FAA Targets Arctic UAS Operations In International Airspace

The FAA is working to create two permanent areas of Arctic airspace for research and commercial flights by unmanned aircraft, as directed by Congress in February in the agency’s reauthorization bill.

“We have to create a type of airspace that does not fit any existing mould,” says Jim Williams, Head of the FAA’s new Unmanned Aircraft Systems (UAS) integration office.

Creating the two small Arctic UAS operational areas, one northern and one southern as directed by Congress, will require the FAA to coordinate with the International Civil Aviation Organization (ICAO) as they will be in international airspace.

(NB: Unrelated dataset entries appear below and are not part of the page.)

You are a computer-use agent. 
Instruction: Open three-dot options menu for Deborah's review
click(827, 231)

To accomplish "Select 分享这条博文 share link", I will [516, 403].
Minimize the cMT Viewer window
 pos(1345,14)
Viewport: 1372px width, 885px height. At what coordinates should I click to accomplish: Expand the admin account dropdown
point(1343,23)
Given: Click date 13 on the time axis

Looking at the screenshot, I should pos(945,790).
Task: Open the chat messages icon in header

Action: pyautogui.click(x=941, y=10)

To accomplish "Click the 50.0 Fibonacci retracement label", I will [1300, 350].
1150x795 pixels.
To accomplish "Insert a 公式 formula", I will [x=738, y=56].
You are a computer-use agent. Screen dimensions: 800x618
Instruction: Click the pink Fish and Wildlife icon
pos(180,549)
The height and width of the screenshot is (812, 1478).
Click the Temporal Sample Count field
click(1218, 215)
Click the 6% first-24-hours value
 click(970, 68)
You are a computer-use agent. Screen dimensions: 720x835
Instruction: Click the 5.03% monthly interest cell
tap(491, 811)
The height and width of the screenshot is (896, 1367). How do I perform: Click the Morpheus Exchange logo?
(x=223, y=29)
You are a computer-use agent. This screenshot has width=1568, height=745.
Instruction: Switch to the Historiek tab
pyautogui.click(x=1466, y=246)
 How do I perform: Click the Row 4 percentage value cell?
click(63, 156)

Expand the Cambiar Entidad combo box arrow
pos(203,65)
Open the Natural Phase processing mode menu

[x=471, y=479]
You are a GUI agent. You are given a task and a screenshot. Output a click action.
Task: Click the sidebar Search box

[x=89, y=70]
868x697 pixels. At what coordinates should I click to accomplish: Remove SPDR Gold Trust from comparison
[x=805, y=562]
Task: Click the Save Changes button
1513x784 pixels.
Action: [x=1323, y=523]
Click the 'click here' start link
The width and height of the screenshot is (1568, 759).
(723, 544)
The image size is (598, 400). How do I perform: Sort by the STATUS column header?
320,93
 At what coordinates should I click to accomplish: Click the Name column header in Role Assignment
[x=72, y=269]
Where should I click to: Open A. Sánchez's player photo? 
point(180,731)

“The airspace in the law is all in international waters, where ICAO has jurisdiction,” Williams says. “We will have to go back to ICAO to resolve how to implement the airspace.”

But the benefits of flying unmanned aircraft over the Arctic will be “pretty enormous,” he says. Oil companies are building floating exploratory wells “that do not withstand icebergs, so they need to monitor the ocean around them, for which a UAS is perfect.”

Guarding the coast, fish spotting, tracking the movements of ocean mammals and monitoring seaways to see when they are open are among other roles seen for Arctic UAS.

To implement the congressional directive, the FAA has to create a new airspace type, over water and up to at least 2,000 ft. altitude; identify two permanent operating areas; and designate onshore and offshore launch locations and transit corridors for ingress and egress.

Williams says the FAA is looking at using existing restricted-category certification to air-vehicle approval and adapting Part 135 rules to allow commercial UAS operations in the Arctic areas. “We will approach ICAO, the Arctic coordinating authority, to get approval for the areas,” he says. The plan is to be completed by August 2013.

ICAO, meanwhile, says its first package of standards for what it calls remotely piloted aircraft systems (RPAS) will become applicable on Nov. 15. They are “the tip of a complete regulatory framework,” says Leslie Cary, Secretary of ICAO’s UAS study group.

The objective of the regulations will be to enable a remote operator located in, and licensed by, one country to fly a UAS in airspace controlled by another country. “That’s impossible in manned aviation … and requires harmonized global standards,” she says.

“By 2028 we hope all the regulations to support the operation of RPAS in all classes of airspace and aerodromes will be in place,” Cary says. ICAO defines RPAS as a subset of unmanned aircraft in which the vehicle is always under the control of a remote pilot.